Ces dernières années, plusieurs recherches ont été menées sur les risques de contamination par divers pathogènes (bactéries, champignons…) dispersés par voie aérosol dans les abattoirs. Ces études ont vu le jour suite à une préoccupation croissante concernant les maladies pouvant toucher à la fois les animaux d'élevage et l'homme. Quelques travaux ont suggéré que des virus pouvaient être dispersés au cours des opérations de découpe ou de manipulation de la viande et des carcasses. Néanmoins, dans l'état actuel des connaissances, les animaux d'élevage ne semblent pas pouvoir être infectés par le Sars-COV-2. Aussi, cette piste n'est pas privilégiée. Aucun cas d'infection d'aliments par le virus n'a encore été rapporté.

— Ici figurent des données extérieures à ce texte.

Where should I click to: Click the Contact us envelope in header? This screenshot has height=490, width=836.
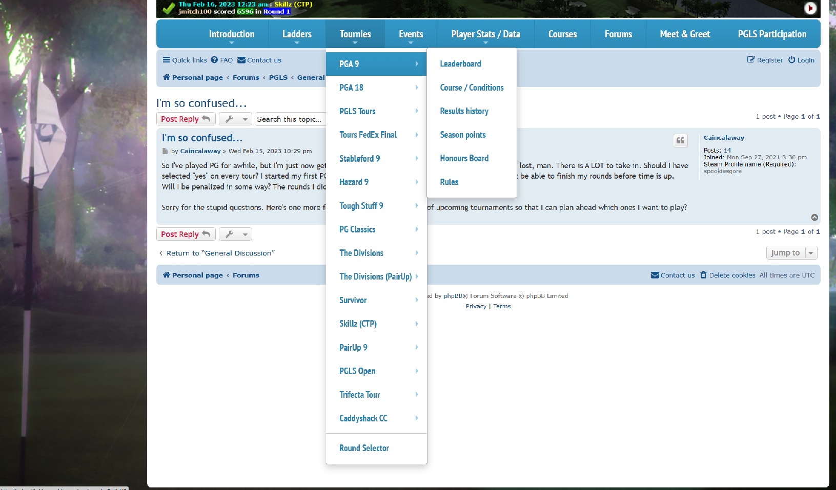241,60
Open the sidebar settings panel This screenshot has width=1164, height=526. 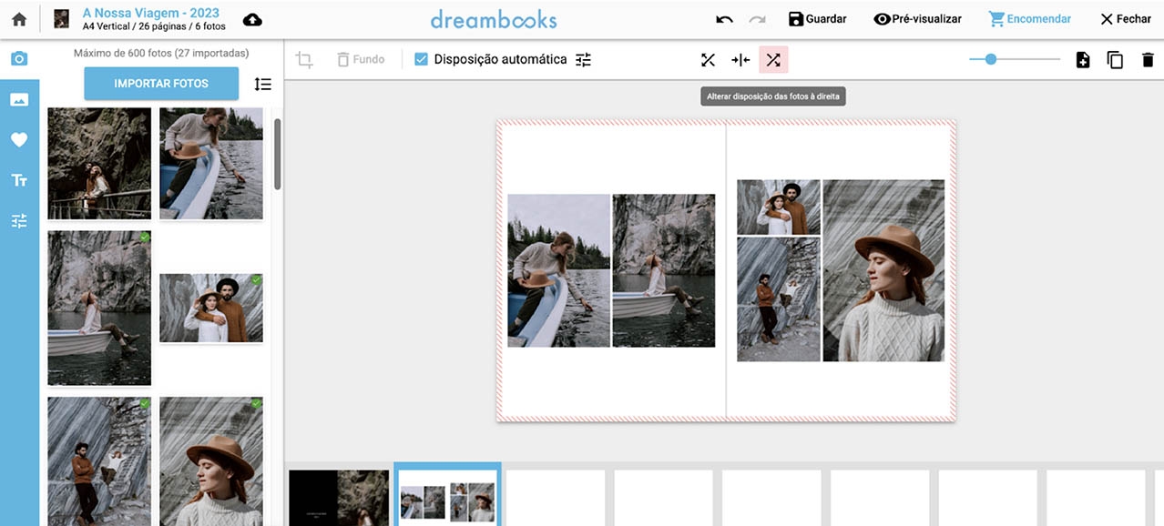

Interrogés ces derniers jours dans la presse, plusieurs médecins ont noté que le recours au nettoyage à haute pression tend à remettre en suspension de nombreuses particules tombées au sol. Si le risque de production de bioaérosols bactériens par les Kärcher lors du nettoyage de certains sites particulièrement contaminés (les égouts, par exemple) est bien établi, celui-ci n'est pas établi pour un virus comme le Sars-COV-2 sur des sites d'abattage.

En résumé

A l’heure actuelle, une conjonction de facteurs sociaux, économiques, démographiques et liés à l’organisation du travail en abattoirs semble jouer un rôle important dans l’émergence de ces «clusters» d’infection. A cette heure, les processus spécifiques à la découpe et à la manipulation de la viande ne semblent pas mis en cause.